Athleta’s not the only athletic apparel company to jump into the outdoor space: sneaker brand Hoka One One’s partnered with Cotopaxi on two trail-themed products in March, while direct-to-consumer brand Outdoor Voices’ launched a camping-inspired line in June. Still other retailers like Dick’s Sporting Goods, which have historically been focused on traditional athletic gear, are upping their investments both in athleisure as well as in gear for hikers and campers.
Activewear and outdoor apparel sales are up 50% and 45%, respectively, according to retail firm NPD Group, and more brands and retailers are shifting their apparel investments towards the space. Analysts say that retailers are investing more in both athleisure and outdoor apparel as the line between the categories blur, particularly during the pandemic; today’s consumers wear their leggings to yoga classes — but also to hiking trails, to the grocery store and to work from home.
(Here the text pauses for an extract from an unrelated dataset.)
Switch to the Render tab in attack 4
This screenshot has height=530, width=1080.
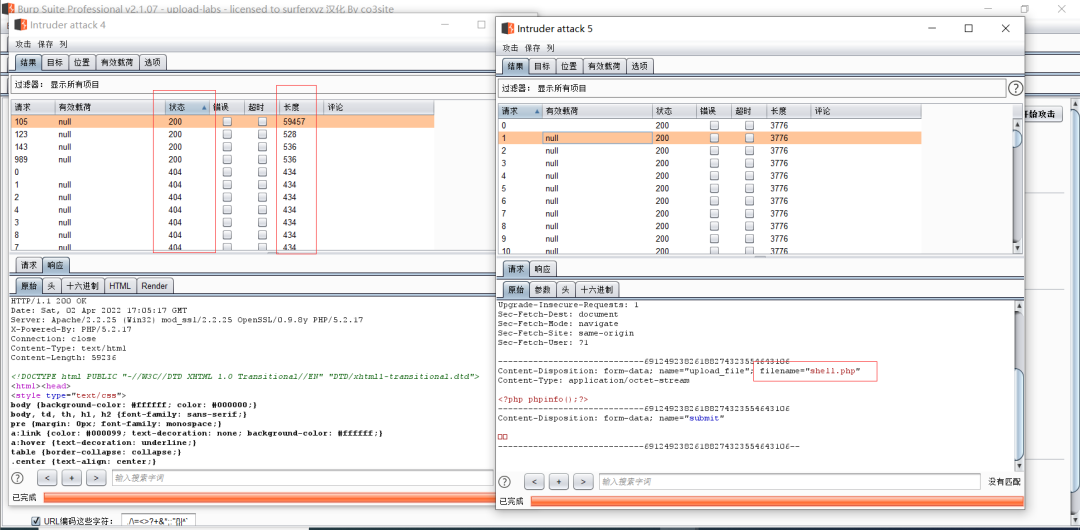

Athleta’s expansion into REI comes as its parent company Gap is eager for growth. In October, Gap announced its intentions to aggressively grow both Old Navy and Athleta to 70% of its portfolio’s sales or to $2 billion by 2023. Just last week the brand launched Athleta’s Canadian e-commerce site. REI had previously tested out carrying Athleta products in five stores but after yesterday’s announcement, it will now up the number of locations carrying Athleta to 135.
“We are always looking at new ways to bring Athleta to more customers and meet her where she is and this partnership with REI allows us to be in front of new customers who are already in the active mindset,” Jenelle Sheridan, Athleta’s vp of strategy and business development, told Modern Retail over email.
Dick’s Sporting Goods is another athletic apparel retailer that is betting on athleisure and outdoor gear to drive sales. In March, Dick’s launched its first athleisure line for men, a Lululemon competitor called VRST. And this week, the company opened the first location of one of its new retail concepts, called Public Lands, in Pennsylvania. The retailer will open a second Public Lands location in Ohio next month and both locations will feature a mix of both athletic apparel and outdoor gear.
According to a press release, the new format will focus on “support[ing] the local outdoor community through conservation [as well as] access and equity-based initiatives” and the new location is complete with a rock-climbing wall and an in-store gear rental and repair center.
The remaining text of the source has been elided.